**Exercise details:** Each line from the one containing "Expand the cmd ipconfig suggestion arrow" to the end of the entries below must be restated exactly, and no other line should appear.

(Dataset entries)
· · · ·

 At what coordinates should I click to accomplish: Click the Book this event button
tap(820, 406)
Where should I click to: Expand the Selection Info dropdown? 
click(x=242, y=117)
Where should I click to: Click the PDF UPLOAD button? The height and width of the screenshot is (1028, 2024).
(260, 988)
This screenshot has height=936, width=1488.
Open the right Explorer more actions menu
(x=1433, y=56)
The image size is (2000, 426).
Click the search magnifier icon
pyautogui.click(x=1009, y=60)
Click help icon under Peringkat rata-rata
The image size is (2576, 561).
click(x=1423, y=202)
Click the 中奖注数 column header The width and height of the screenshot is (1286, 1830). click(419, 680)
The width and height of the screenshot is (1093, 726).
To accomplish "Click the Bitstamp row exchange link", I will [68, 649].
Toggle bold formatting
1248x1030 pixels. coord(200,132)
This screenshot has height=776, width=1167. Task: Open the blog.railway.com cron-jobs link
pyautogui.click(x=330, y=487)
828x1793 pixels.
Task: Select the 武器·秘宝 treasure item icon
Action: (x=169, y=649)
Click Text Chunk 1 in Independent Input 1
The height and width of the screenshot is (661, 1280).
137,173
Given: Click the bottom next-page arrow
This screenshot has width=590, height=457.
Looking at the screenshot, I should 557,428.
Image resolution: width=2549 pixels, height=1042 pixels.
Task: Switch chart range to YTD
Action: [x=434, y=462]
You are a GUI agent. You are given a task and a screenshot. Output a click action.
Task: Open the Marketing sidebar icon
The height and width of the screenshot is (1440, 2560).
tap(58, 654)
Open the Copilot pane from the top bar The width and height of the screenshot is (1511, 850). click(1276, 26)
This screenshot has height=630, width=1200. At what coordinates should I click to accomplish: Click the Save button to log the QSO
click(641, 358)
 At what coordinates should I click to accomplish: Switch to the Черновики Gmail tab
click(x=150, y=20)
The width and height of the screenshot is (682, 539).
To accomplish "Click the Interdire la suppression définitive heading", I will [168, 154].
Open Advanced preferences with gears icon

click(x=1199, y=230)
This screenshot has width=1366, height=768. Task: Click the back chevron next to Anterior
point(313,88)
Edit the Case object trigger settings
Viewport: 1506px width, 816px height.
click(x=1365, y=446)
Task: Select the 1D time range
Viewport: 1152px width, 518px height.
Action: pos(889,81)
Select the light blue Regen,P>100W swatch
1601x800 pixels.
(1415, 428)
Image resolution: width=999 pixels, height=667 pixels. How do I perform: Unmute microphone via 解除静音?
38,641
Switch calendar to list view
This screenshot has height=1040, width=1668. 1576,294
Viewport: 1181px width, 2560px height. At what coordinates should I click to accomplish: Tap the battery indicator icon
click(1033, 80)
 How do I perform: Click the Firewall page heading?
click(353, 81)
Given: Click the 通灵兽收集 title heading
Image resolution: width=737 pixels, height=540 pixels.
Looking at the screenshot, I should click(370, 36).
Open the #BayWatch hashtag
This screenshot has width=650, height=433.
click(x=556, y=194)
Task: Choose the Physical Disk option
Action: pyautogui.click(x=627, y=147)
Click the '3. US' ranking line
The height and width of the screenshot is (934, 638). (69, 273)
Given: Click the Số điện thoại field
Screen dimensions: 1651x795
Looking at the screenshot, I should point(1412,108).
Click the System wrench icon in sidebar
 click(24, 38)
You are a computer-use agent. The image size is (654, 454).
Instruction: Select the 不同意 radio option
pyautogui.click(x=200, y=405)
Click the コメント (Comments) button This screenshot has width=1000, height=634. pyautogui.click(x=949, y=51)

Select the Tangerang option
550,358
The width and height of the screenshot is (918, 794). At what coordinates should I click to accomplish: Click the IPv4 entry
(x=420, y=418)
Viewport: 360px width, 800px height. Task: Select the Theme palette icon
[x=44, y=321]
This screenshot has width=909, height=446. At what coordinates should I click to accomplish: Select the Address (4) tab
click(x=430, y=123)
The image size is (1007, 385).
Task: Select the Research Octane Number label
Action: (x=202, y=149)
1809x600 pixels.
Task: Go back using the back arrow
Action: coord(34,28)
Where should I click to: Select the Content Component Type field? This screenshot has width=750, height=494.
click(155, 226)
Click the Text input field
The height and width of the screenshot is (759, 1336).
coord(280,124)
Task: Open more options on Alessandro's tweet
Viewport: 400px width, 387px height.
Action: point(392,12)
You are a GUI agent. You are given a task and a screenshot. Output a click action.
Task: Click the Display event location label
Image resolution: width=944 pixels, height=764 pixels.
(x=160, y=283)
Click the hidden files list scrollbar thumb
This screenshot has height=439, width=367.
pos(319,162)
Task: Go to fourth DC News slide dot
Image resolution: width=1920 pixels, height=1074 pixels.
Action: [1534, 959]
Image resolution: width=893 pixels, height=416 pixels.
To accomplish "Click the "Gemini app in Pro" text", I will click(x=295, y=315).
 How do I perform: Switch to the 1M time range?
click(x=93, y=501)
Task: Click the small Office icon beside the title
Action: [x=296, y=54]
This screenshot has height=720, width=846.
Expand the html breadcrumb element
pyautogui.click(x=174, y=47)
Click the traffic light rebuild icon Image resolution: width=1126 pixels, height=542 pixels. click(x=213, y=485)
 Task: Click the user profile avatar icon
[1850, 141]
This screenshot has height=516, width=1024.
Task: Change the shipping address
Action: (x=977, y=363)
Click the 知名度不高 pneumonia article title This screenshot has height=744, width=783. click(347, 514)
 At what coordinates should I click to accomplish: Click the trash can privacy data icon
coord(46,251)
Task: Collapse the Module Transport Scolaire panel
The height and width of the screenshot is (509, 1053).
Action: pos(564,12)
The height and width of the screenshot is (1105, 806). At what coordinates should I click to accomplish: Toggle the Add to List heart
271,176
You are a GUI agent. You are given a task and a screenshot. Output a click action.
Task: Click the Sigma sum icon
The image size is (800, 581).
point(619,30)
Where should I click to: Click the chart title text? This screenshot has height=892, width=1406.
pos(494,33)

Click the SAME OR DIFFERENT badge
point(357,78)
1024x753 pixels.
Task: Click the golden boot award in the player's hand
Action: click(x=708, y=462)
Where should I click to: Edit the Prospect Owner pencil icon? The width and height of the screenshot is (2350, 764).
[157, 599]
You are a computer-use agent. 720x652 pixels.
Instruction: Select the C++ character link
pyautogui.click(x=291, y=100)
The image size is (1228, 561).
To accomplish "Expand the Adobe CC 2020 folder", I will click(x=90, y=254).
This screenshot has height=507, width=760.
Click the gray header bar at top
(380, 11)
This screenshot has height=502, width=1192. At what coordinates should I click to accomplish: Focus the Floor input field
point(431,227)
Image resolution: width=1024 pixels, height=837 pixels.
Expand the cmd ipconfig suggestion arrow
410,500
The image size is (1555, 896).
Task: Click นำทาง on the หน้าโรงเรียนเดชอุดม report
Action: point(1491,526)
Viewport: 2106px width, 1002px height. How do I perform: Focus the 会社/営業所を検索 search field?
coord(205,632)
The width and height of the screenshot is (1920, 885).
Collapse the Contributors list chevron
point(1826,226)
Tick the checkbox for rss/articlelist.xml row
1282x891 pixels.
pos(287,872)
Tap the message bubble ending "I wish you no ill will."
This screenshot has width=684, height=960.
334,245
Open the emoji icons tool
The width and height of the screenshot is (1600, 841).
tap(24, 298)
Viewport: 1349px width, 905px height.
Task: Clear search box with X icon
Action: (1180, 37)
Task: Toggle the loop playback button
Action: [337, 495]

· · · ·

**Completed task:**
Expand the cmd ipconfig suggestion arrow
410,500
The image size is (1555, 896).
Task: Click นำทาง on the หน้าโรงเรียนเดชอุดม report
Action: point(1491,526)
Viewport: 2106px width, 1002px height. How do I perform: Focus the 会社/営業所を検索 search field?
coord(205,632)
The width and height of the screenshot is (1920, 885).
Collapse the Contributors list chevron
point(1826,226)
Tick the checkbox for rss/articlelist.xml row
1282x891 pixels.
pos(287,872)
Tap the message bubble ending "I wish you no ill will."
This screenshot has width=684, height=960.
334,245
Open the emoji icons tool
The width and height of the screenshot is (1600, 841).
tap(24, 298)
Viewport: 1349px width, 905px height.
Task: Clear search box with X icon
Action: (1180, 37)
Task: Toggle the loop playback button
Action: [337, 495]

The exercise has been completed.